Colonels (was: Old Norse)
|From:||John Cowan <jcowan@...>|
|Date:||Monday, June 26, 2000, 15:53|
BP Jonsson wrote:
> Even if they weren't so actually?
Yes. Historically, Anglo-Americans have distrusted standing armies as potential
instruments of tyranny. Even now, I believe, the British Army has to be annually
re-authorized by Parliament, and if they didn't do so one year, it would dissolve
into thin air.
Consequently, in time of war anyone with money was expected to apply for a
King's commission to raise his own regiment of soldiers, and would then be
automatically colonel of the regiment. As you can imagine, this did not make
for professionalism in the officer corps. The U.S. Civil War probably was
the last time armies were organized like that. Indeed, it was common on both
sides for citizen-soldiers to elect their officers.

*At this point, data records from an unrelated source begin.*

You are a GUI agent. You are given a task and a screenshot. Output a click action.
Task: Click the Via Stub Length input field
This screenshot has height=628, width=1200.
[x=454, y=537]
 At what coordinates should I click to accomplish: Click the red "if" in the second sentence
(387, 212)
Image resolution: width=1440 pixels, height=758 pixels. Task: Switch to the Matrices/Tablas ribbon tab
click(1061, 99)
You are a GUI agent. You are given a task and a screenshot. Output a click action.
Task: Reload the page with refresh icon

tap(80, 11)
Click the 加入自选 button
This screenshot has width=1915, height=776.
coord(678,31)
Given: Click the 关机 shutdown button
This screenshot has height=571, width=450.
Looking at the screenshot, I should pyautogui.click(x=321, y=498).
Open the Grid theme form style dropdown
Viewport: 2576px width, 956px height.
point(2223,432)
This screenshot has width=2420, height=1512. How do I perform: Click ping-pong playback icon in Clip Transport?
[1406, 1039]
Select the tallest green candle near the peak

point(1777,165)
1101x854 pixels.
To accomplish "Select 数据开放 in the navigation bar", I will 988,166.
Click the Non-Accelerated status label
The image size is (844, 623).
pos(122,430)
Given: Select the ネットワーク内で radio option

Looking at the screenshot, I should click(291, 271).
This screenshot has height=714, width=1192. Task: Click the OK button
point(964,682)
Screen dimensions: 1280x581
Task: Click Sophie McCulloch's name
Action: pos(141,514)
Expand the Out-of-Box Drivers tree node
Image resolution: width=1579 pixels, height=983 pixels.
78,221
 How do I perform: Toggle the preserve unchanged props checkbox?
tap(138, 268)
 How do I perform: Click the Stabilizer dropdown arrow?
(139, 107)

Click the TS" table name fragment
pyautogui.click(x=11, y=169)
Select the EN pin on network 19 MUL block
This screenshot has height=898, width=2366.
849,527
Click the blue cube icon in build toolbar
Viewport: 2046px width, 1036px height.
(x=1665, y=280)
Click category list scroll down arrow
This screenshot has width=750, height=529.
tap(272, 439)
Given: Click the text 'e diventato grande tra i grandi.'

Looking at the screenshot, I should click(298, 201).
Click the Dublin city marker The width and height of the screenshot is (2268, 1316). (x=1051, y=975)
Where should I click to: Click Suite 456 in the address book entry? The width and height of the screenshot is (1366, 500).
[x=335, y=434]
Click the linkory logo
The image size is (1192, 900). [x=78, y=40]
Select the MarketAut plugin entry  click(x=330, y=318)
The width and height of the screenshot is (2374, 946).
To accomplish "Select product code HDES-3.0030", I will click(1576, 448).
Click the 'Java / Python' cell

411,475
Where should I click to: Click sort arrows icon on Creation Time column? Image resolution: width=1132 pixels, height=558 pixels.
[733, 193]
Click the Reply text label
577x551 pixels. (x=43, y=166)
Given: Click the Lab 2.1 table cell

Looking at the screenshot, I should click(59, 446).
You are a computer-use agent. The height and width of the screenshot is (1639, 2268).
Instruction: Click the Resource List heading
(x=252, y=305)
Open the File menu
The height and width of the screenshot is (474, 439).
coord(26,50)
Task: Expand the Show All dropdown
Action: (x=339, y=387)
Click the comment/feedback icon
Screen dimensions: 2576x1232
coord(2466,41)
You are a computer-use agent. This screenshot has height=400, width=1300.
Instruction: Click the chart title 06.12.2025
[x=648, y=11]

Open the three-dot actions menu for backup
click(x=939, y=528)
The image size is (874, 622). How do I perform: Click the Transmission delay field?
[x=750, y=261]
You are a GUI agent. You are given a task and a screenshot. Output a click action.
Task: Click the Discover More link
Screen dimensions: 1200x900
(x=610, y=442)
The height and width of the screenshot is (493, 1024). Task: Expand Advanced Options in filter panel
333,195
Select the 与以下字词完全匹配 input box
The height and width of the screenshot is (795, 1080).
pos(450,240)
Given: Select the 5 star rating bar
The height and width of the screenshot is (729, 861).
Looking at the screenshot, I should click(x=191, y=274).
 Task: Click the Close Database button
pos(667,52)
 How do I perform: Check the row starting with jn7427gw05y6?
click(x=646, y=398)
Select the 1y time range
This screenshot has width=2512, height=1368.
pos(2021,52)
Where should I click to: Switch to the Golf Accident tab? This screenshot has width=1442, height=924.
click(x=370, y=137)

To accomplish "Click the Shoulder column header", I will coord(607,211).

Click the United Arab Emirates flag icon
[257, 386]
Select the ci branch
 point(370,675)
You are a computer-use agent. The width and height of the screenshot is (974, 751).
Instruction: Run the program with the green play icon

Since the South lost the war, the presumption that any wealthy or socially
important person was, or had been, a colonel got frozen into social situations
even after it was obsolete militarily.
> Up to ca 1960 Swedes had to keep track on each other's occupational etc.
> titles (or their husbands') since their definite forms had to be used for
> addressing in conversation.
Also true in Brazilian Portuguese, to the extent that "o senhor" and "a senhora"
are taught to students long before any second person pronouns.